21 Para Oliveira et al. (2017), esta diferença tributária permite deduzir que a proposta de equilíbrio comercial do Tratado do Mercosul ainda não produziu resultados efetivos nas fronteiras.

No ano de 2011, conforme dados do Censo Econômico Nacional do Paraguai, Pedro Juan Caballero contava com 5.492 empresas instaladas em seu território, dividindo-se em empresas do setor comercial (61%), setor de serviços (30%) e setor industrial (6%). Já em Ponta Porã, de acordo com dados do Simples Nacional (2016), 3.615 empresas atuavam na cidade, distribuídas em 53% no comércio, 38% no setor de serviços e 9% na indústria (SCHERMA, 2016).

O comércio de Pedro Juan Caballero é a principal fonte de recursos do Departamento del Amambay. Entretanto, estima-se que 40% do comércio da cidade paraguaia são de capital brasileiro (especialmente nos setores de hotelaria, obras e transporte) – atraídos pelas vantagens de tarifas e tributos mais vantajosas no lado paraguaio. De 80 a 90% dos produtos são comprados e consumidos pelo Brasil, desses 70% são contrabandeados (PEDRO JUAN CABALLERO, 2019). É importante lembrar que a tarifa externa comum do Mercosul está prevista para entrar em vigor em todos os países a partir de 2023, quando a lista de exceções do Paraguai chegará ao seu termo final. Atualmente, a LETEC (Lista de Exceções à Tarifa Externa Comum) do Paraguai possui 649 códigos NCM (Nomenclatura Comum do Mercosul) de produtos.
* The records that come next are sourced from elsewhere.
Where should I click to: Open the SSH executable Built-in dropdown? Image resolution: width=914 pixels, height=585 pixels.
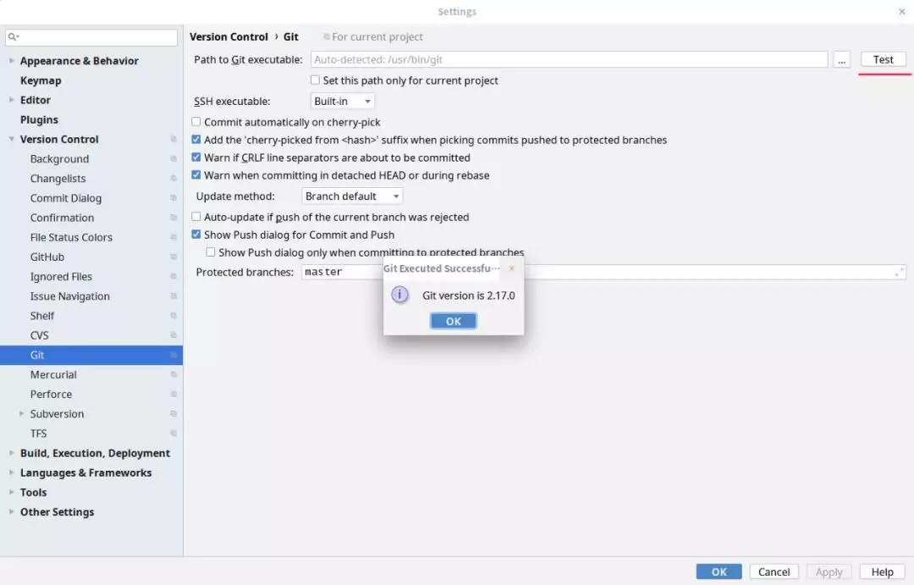point(343,102)
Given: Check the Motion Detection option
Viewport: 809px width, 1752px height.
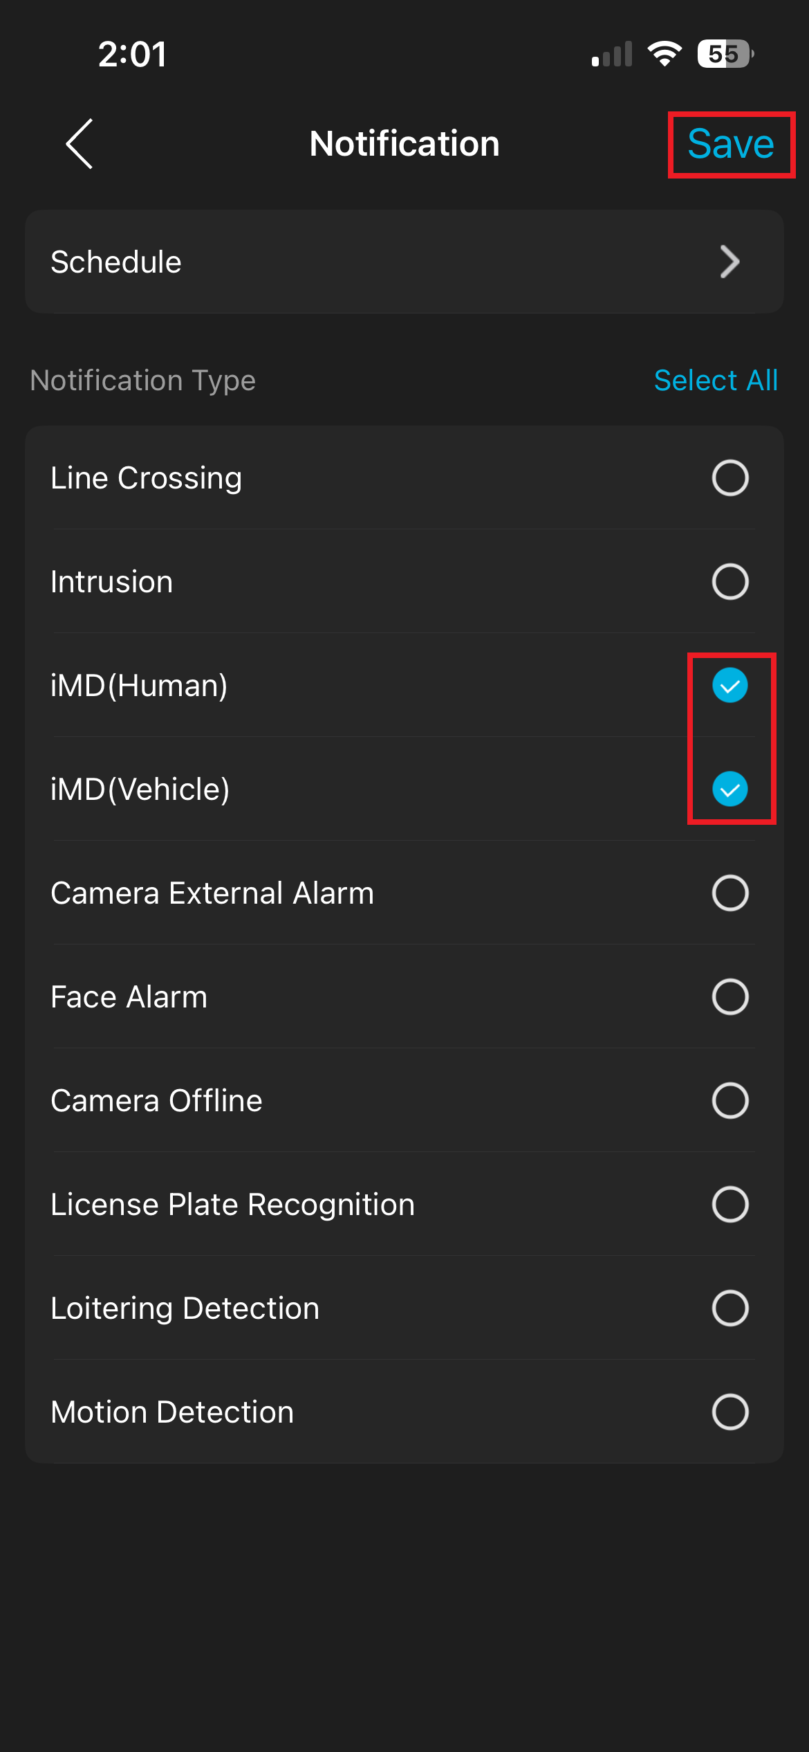Looking at the screenshot, I should click(730, 1412).
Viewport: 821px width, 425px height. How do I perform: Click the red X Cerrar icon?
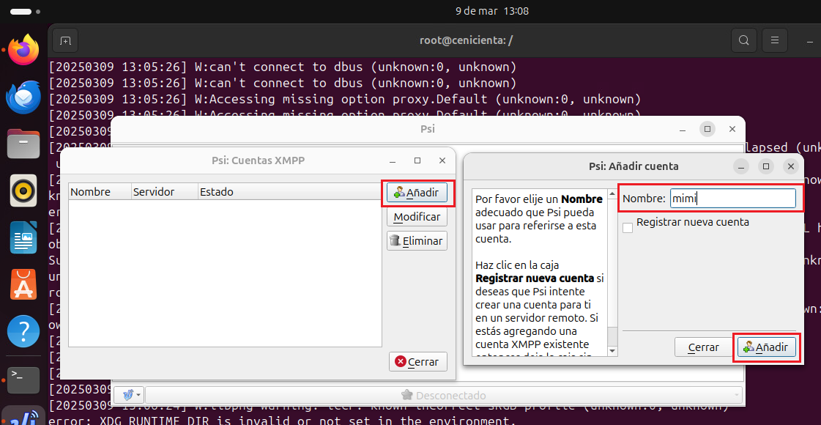click(400, 361)
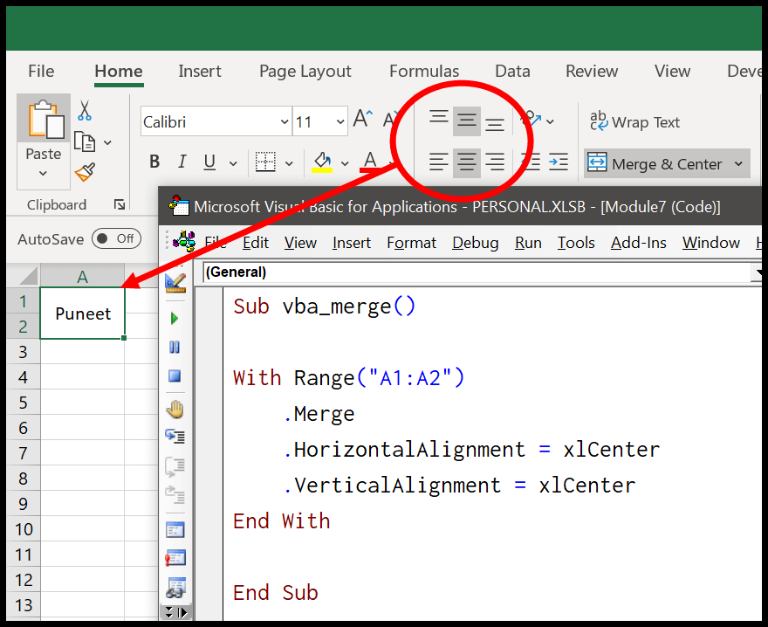Click the Break pause icon in VBA toolbar
The image size is (768, 627).
pos(175,348)
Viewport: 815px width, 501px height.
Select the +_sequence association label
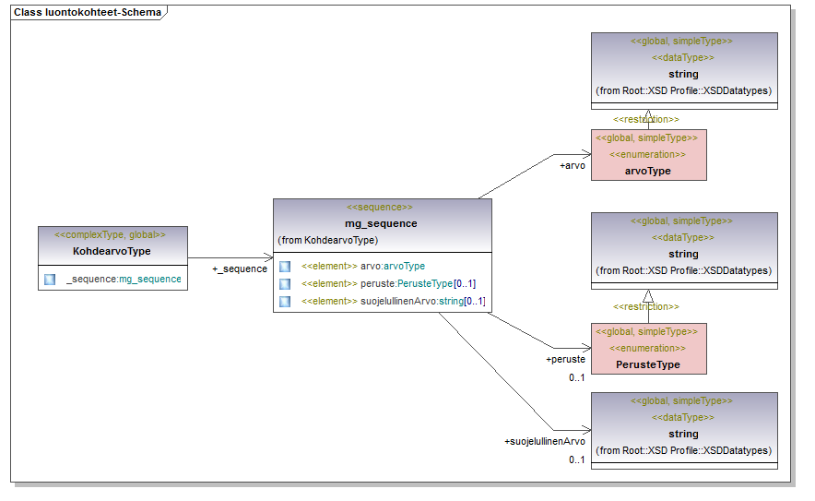[x=240, y=269]
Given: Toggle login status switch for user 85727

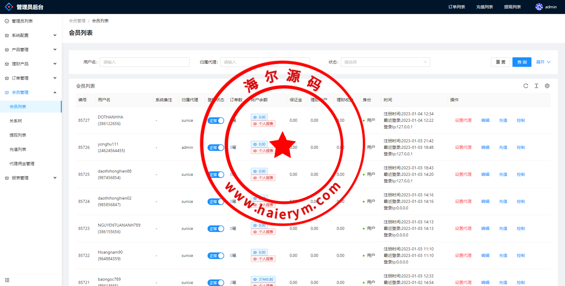Looking at the screenshot, I should pyautogui.click(x=216, y=121).

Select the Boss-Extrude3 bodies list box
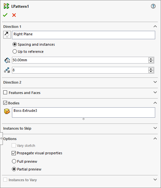pos(84,112)
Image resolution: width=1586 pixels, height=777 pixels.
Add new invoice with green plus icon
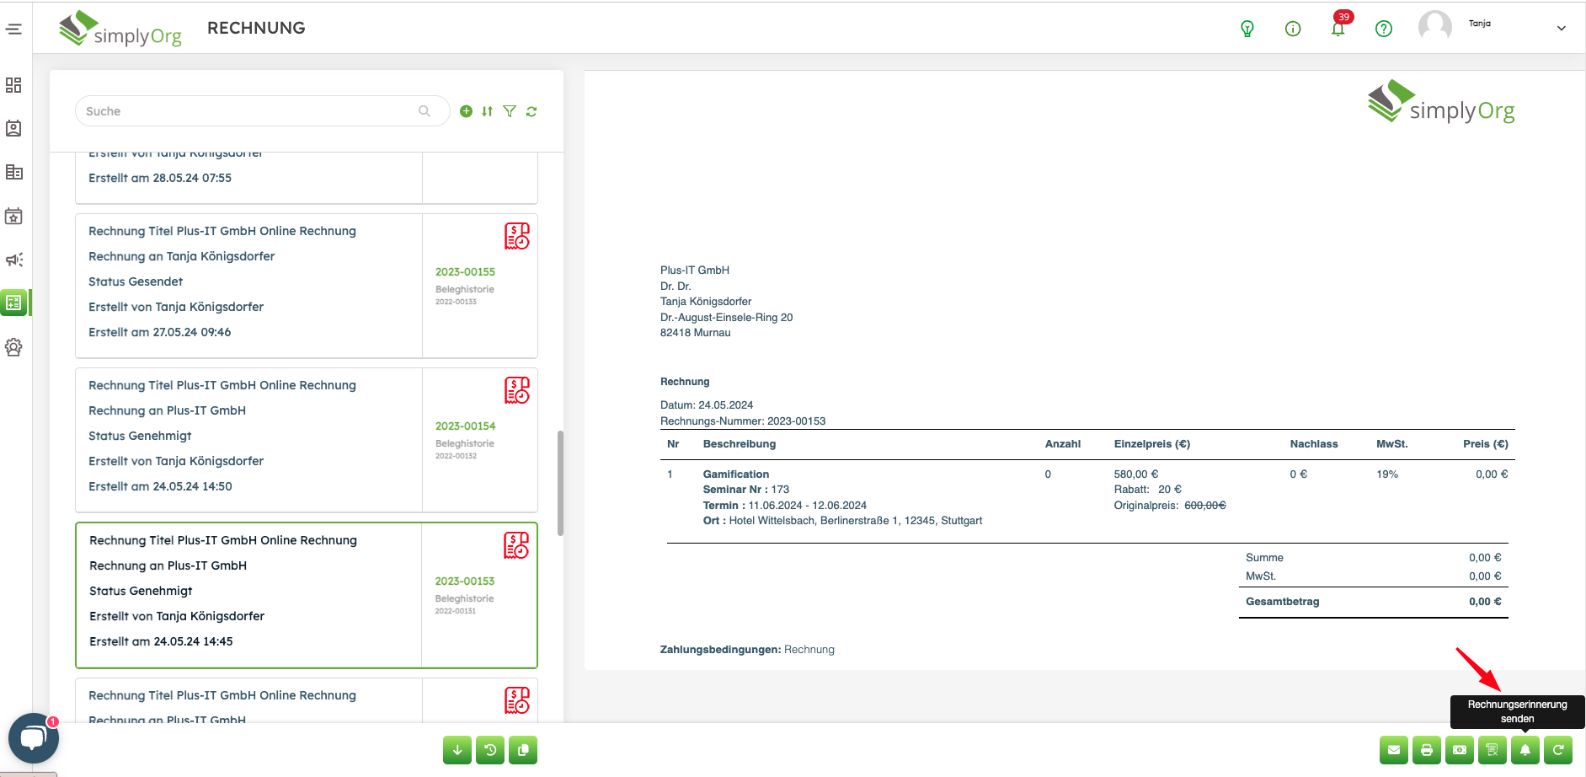pos(466,111)
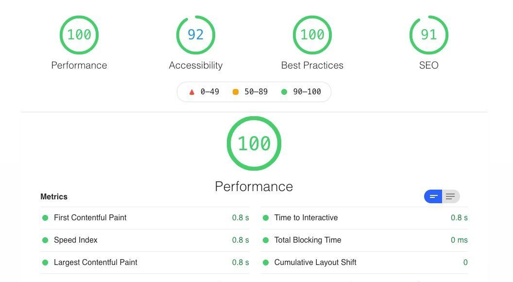Expand the First Contentful Paint metric details

pos(90,217)
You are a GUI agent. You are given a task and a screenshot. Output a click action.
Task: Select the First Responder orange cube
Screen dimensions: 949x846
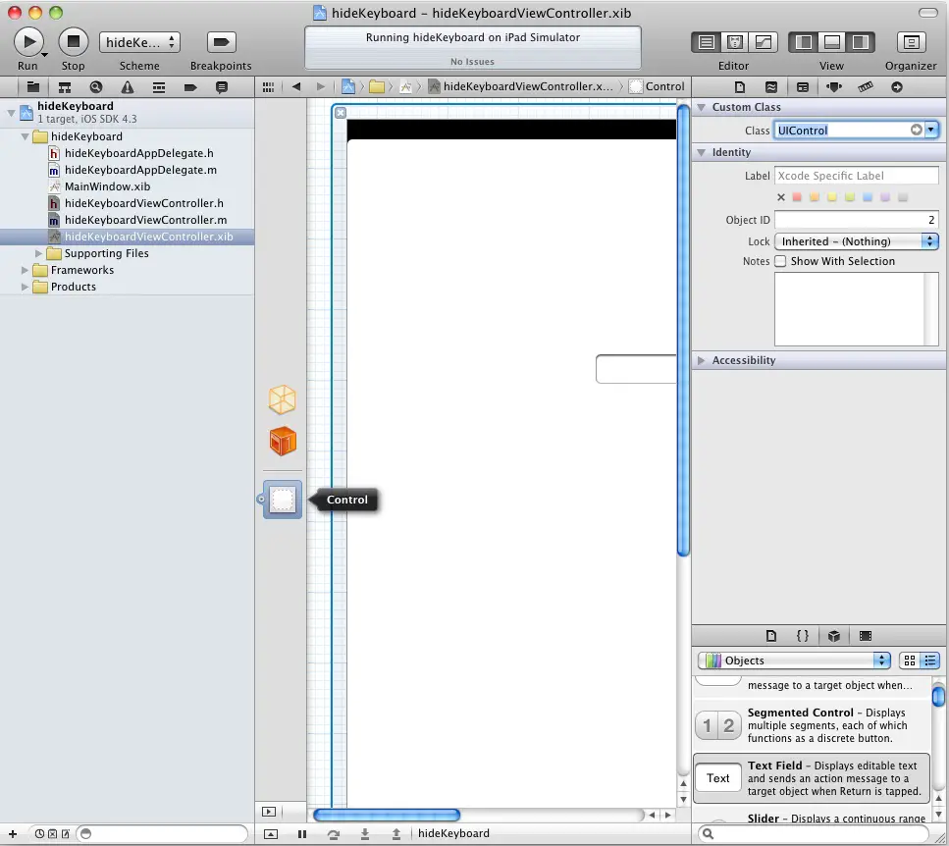pos(283,441)
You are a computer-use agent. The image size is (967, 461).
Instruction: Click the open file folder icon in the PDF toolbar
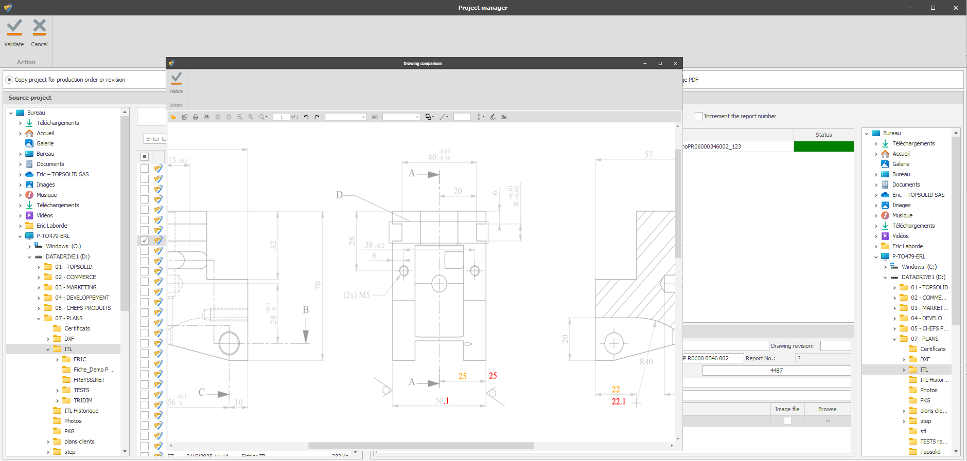pos(173,117)
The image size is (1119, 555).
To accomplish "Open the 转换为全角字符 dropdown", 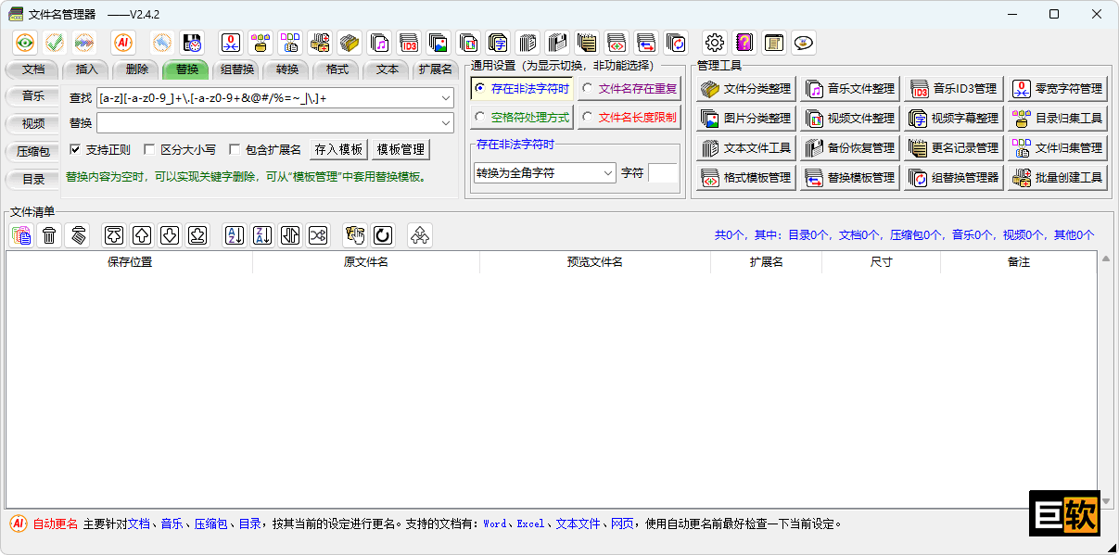I will pyautogui.click(x=609, y=172).
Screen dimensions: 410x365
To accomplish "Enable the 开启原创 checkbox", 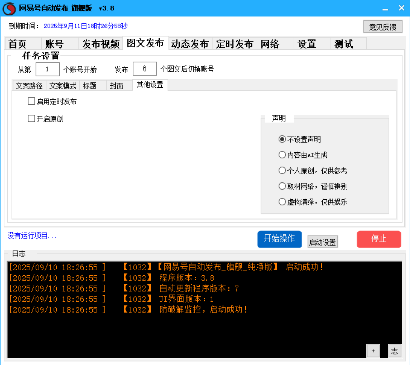I will (31, 118).
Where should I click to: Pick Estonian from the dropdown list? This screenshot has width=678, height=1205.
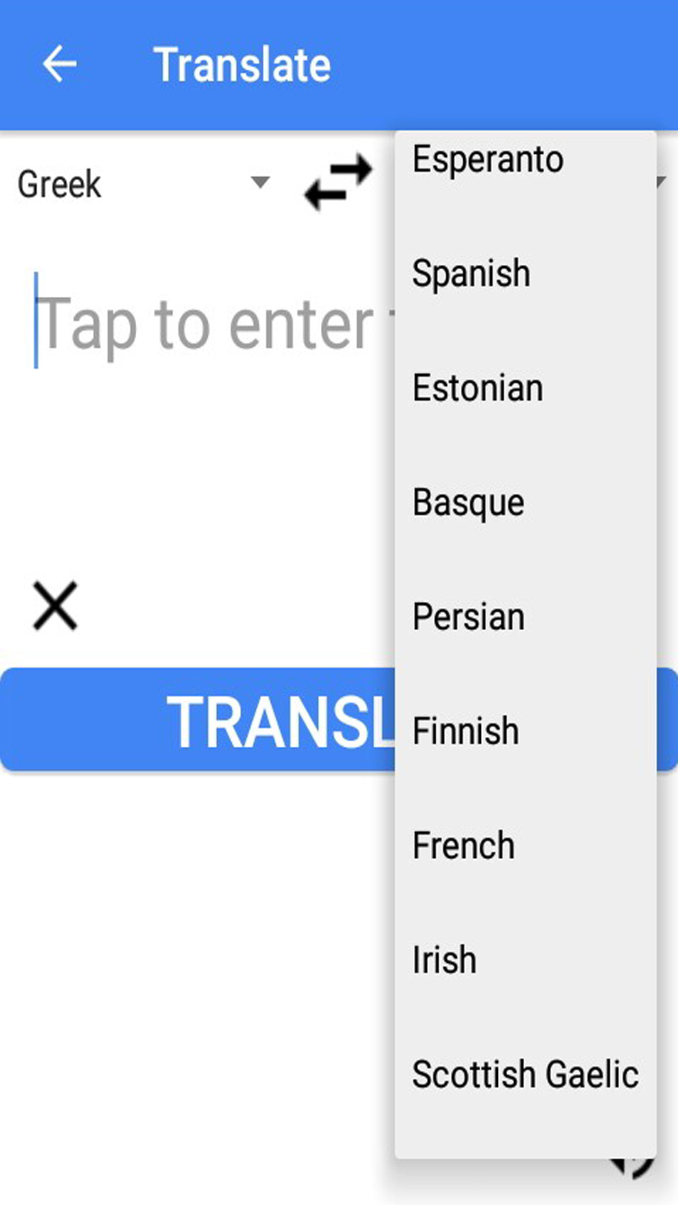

As cidades gêmeas brasileiras dependem mais de recursos federais e estaduais comparados com os municípios que estão fora da faixa de fronteira. Em 2016, a autonomia financeira de Ponta Porã, ou seja, a capacidade de gerenciamento de suas despesas com recursos próprios, chegou à casa dos 29,78%, quer dizer, 70,22% foram oriundas de transferências externas, abaixo da média das cidades gêmeas brasileiras cujo percentual em 2016 foi de 32,56%. Vale salientar que em 2016 o valor total das receitas do município de Ponta Porã foi equivalente a R$ 264.298.889,49 (IDESF, 2018).

Moura (2019) afirma que a atenção gerada pelo turismo de compras nas fronteiras e as demandas transitórias que surgem a partir deste segmento, concorrem com o cotidiano de demandas básicas da população fronteiriça que não são respondidas de forma eficiente pelos poderes locais, em virtude de obstáculos enfrentados diariamente pelos agentes públicos em garantir uma gestão integral dos assuntos comuns dos dois lados de um mesmo espaço geográfico.

Muito embora ocorram conflitos oriundos das diferenças de ordem político-econômica, ambas as cidades expressam “certo grau de aproximação transversal aos diversos níveis de prestação de serviços, assim, as assimetrias se escondem em diversidades que se completam” (OLIVEIRA et al. 2017, p. 179).